### EXERCISE GOAL
Would you restate, word for word, only the lines starting at the one with "This screenshot has width=580, height=580." and ending with the final line of the entries below? Pictures stay out.
═════ TASK INPUTS
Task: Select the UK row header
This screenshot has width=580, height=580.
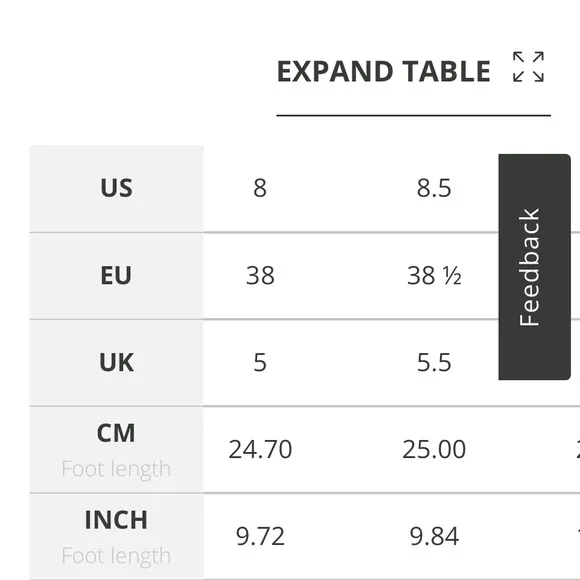Action: [117, 362]
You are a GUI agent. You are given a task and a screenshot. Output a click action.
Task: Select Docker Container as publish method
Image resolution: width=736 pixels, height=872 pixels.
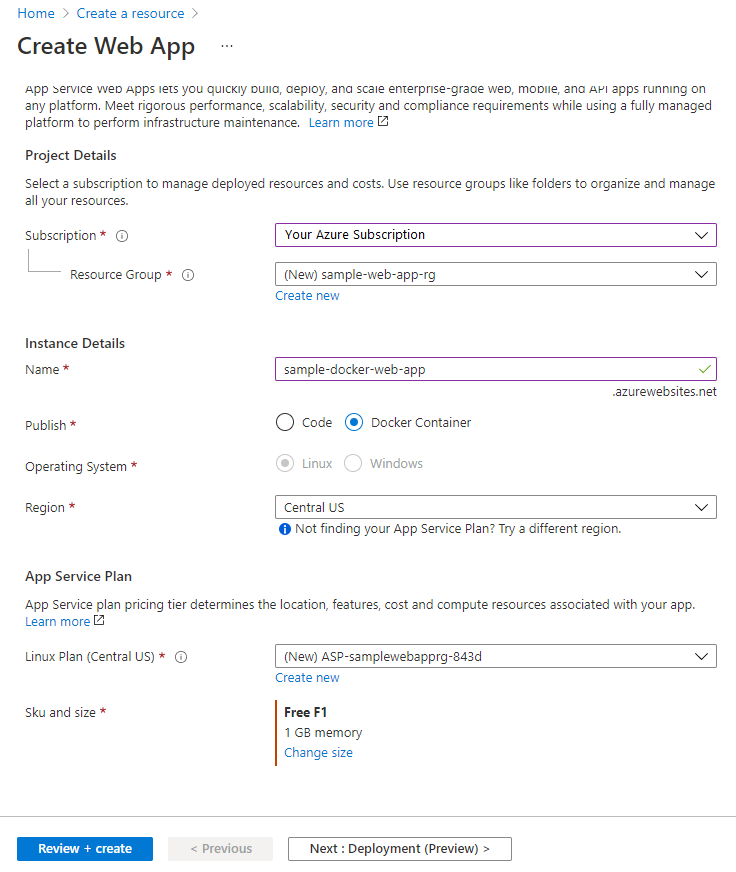(354, 422)
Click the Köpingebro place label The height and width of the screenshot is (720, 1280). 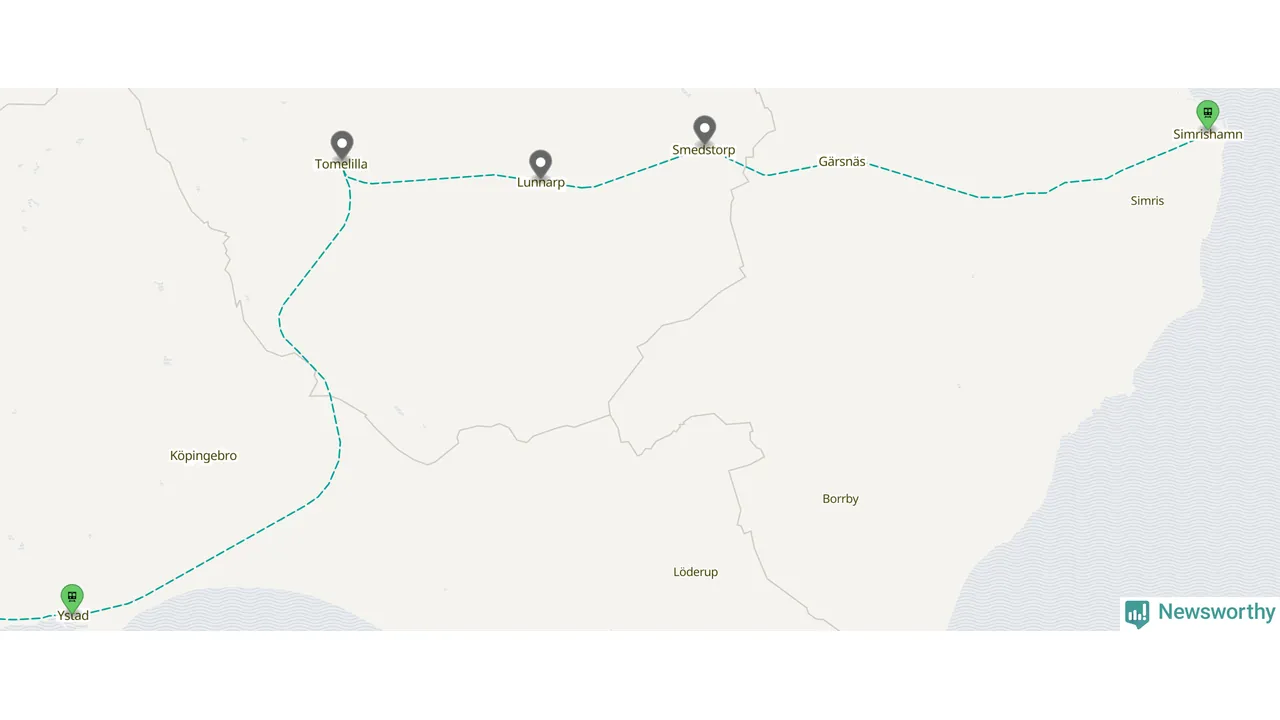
══════════
### FINAL ANSWER
This screenshot has width=580, height=580.
Action: [117, 362]
You are a GUI agent. You are given a task and a screenshot. Output a click action.
Task: Select Docker Container as publish method
Image resolution: width=736 pixels, height=872 pixels.
(354, 422)
Click the Köpingebro place label The height and width of the screenshot is (720, 1280). 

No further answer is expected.